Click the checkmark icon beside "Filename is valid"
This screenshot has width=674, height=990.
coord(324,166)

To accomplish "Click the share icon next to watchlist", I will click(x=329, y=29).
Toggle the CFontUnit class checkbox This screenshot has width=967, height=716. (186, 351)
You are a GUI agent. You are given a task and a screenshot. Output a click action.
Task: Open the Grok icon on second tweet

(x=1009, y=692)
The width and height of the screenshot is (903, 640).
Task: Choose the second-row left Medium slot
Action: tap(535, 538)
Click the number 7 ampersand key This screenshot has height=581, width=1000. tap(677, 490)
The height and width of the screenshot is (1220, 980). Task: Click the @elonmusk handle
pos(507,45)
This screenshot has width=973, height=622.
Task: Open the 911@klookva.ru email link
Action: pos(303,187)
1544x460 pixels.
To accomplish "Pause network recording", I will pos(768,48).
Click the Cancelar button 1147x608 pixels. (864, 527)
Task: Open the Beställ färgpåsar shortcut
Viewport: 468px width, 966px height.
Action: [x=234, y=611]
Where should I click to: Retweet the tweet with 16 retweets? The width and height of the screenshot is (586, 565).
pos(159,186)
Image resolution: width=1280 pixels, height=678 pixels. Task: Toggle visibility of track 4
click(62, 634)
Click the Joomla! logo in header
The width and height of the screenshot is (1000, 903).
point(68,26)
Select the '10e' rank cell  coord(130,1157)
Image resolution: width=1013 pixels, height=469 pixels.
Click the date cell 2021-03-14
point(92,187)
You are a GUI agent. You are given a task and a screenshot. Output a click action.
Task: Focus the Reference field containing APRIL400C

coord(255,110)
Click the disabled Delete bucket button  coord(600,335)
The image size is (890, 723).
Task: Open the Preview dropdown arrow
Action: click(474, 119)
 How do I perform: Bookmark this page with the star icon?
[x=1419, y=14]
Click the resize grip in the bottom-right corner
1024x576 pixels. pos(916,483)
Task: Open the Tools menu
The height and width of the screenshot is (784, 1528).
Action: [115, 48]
========
→ **What is being asked**: Write out the material again, matching every line.

→ **Finished exercise**:
Click the checkmark icon beside "Filename is valid"
This screenshot has width=674, height=990.
coord(324,166)

To accomplish "Click the share icon next to watchlist", I will click(x=329, y=29).
Toggle the CFontUnit class checkbox This screenshot has width=967, height=716. (186, 351)
You are a GUI agent. You are given a task and a screenshot. Output a click action.
Task: Open the Grok icon on second tweet

(x=1009, y=692)
The width and height of the screenshot is (903, 640).
Task: Choose the second-row left Medium slot
Action: tap(535, 538)
Click the number 7 ampersand key This screenshot has height=581, width=1000. tap(677, 490)
The height and width of the screenshot is (1220, 980). Task: Click the @elonmusk handle
pos(507,45)
This screenshot has width=973, height=622.
Task: Open the 911@klookva.ru email link
Action: pos(303,187)
1544x460 pixels.
To accomplish "Pause network recording", I will pos(768,48).
Click the Cancelar button 1147x608 pixels. (864, 527)
Task: Open the Beställ färgpåsar shortcut
Viewport: 468px width, 966px height.
Action: [x=234, y=611]
Where should I click to: Retweet the tweet with 16 retweets? The width and height of the screenshot is (586, 565).
pos(159,186)
Image resolution: width=1280 pixels, height=678 pixels. Task: Toggle visibility of track 4
click(62, 634)
Click the Joomla! logo in header
The width and height of the screenshot is (1000, 903).
point(68,26)
Select the '10e' rank cell  coord(130,1157)
Image resolution: width=1013 pixels, height=469 pixels.
Click the date cell 2021-03-14
point(92,187)
You are a GUI agent. You are given a task and a screenshot. Output a click action.
Task: Focus the Reference field containing APRIL400C

coord(255,110)
Click the disabled Delete bucket button  coord(600,335)
The image size is (890, 723).
Task: Open the Preview dropdown arrow
Action: click(474, 119)
 How do I perform: Bookmark this page with the star icon?
[x=1419, y=14]
Click the resize grip in the bottom-right corner
1024x576 pixels. pos(916,483)
Task: Open the Tools menu
The height and width of the screenshot is (784, 1528).
Action: [115, 48]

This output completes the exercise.